Royal DSM has emphasised “business continuity” and “smooth integration” following the completion of its $CAD540m (€436m) buy-out of the world’s largest omega-3 fish oil supplier, Ocean Nutrition Canada (ONC), today.
It is DSM’s fifth acquisition since it in 2010 announced its shift from being a fine chemicals player with a line in nutrients to a more focused life sciences company – bring its total spend in the period to about €1.7bn.
It also paid about €800m for Martek Biosciences in 2011 – the largest algae-sourced omega supplier in the world. Both acquisitions are being housed in its new Nutritional Lipids division.
Board member Stephan Tanda previously told us Martek’s infant food orientation and ONC’s greater strength in supplements and foods with its DHA (docosahexaenoic acid) and EPA (eicosapentaenoic acid) forms, offered a workable complementation.
DHA and EPA are most strongly linked to brain, heart and eye benefits in the scientific literature and have won health claims off the back of that in various markets including Europe and North America.
The deal gives DSM a stronghold in the North American dietary supplements market, while gaining access to ONC’s Powder-loc omega-3 manufacturing technologies that can be transferred to other parts of its portfolio.
“The nutritional lipids category is at an early stage yet well established and is based on strong science, offering significant growth opportunities across a broad range of market segments and applications,” DSM said.

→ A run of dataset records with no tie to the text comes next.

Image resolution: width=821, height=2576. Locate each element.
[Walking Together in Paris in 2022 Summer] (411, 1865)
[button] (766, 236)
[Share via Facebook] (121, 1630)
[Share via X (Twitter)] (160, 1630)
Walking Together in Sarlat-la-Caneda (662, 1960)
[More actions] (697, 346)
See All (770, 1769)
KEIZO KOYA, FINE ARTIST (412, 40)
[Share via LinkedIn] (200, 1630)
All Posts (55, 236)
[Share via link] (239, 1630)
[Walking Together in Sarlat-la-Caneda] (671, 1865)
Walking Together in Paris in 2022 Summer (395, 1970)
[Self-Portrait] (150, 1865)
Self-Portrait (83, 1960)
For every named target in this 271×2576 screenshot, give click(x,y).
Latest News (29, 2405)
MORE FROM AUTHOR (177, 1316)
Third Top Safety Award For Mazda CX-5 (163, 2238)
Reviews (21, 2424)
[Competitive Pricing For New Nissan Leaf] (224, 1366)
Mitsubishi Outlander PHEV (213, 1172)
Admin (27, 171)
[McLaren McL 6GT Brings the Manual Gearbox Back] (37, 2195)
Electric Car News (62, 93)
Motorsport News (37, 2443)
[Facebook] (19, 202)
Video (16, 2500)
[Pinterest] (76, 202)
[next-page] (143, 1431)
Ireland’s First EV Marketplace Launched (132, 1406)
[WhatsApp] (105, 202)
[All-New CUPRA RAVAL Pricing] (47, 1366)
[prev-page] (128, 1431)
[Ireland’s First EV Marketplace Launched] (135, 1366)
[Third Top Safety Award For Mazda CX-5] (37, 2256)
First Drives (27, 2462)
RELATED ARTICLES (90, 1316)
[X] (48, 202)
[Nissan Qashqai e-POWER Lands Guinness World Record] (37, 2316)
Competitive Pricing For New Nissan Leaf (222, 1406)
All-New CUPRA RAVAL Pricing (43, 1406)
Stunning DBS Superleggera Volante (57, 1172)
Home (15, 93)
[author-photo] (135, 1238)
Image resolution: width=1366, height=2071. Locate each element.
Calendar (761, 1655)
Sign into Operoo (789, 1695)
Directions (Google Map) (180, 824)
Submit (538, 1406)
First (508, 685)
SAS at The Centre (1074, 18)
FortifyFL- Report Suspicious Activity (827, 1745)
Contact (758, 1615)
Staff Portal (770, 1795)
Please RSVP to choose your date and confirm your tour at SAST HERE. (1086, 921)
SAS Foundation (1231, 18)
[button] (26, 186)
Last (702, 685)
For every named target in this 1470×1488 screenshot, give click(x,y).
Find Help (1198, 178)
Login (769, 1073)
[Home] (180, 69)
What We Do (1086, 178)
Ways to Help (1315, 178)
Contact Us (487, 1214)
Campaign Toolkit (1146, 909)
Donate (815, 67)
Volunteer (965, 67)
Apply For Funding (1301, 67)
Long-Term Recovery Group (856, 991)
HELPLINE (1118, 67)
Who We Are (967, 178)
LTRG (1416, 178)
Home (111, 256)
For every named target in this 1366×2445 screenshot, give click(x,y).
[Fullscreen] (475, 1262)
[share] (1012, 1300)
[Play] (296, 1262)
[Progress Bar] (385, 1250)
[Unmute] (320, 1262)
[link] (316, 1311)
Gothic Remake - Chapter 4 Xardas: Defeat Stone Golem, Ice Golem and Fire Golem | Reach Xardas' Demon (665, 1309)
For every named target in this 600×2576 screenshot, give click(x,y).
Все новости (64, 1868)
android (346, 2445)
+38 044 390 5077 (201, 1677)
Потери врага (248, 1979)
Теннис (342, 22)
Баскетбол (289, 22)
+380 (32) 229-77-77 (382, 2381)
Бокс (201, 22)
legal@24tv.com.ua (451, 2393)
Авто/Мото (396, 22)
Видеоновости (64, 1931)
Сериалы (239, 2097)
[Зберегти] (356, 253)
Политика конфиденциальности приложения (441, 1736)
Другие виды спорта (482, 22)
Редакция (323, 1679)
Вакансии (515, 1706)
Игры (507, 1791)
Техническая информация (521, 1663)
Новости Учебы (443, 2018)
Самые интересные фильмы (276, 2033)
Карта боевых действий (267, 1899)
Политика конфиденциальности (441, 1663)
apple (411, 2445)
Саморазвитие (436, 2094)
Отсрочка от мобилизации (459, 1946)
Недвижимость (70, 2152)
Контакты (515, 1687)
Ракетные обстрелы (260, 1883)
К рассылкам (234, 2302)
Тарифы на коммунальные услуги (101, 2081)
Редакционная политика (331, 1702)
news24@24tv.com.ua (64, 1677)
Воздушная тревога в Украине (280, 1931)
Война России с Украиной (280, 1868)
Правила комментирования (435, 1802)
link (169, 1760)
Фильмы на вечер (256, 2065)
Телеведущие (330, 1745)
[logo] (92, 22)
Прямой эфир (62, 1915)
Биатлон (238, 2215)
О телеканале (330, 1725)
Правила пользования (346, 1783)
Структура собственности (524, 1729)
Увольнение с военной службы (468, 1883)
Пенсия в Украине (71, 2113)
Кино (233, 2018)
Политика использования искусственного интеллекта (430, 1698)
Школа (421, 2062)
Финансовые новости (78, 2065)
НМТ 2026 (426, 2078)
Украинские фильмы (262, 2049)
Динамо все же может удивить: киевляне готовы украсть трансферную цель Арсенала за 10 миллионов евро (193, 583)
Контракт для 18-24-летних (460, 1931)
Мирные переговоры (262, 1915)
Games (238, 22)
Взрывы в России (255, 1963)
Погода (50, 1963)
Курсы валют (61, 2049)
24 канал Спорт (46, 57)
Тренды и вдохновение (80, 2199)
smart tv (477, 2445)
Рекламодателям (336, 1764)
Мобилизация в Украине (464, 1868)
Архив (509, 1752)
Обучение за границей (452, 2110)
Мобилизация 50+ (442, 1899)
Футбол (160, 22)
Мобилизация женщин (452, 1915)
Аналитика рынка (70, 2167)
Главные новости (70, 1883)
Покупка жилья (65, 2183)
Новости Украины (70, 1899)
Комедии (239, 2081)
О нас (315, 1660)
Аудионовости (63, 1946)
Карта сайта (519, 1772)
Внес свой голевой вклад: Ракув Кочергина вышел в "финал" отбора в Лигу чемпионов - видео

“DSM can now uniquely offer a full range of products in the rapidly growing nutritional lipids category, offering both fish oil derived omega-3 fatty acids and microbially derived nutritional lipids.”
Leendert Staal, president and CEO of DSM Nutritional Products added: "Having completed the acquisition in a timeframe of only two months, we are very pleased to welcome all employees of Ocean Nutrition Canada to DSM today and I look forward to developing this exciting opportunity together.”
“Our attention is now fully focused on ensuring a smooth integration of the business in a timely and efficient manner. Business continuity and customer satisfaction will remain key priorities for us as we focus on future synergy generation between both businesses."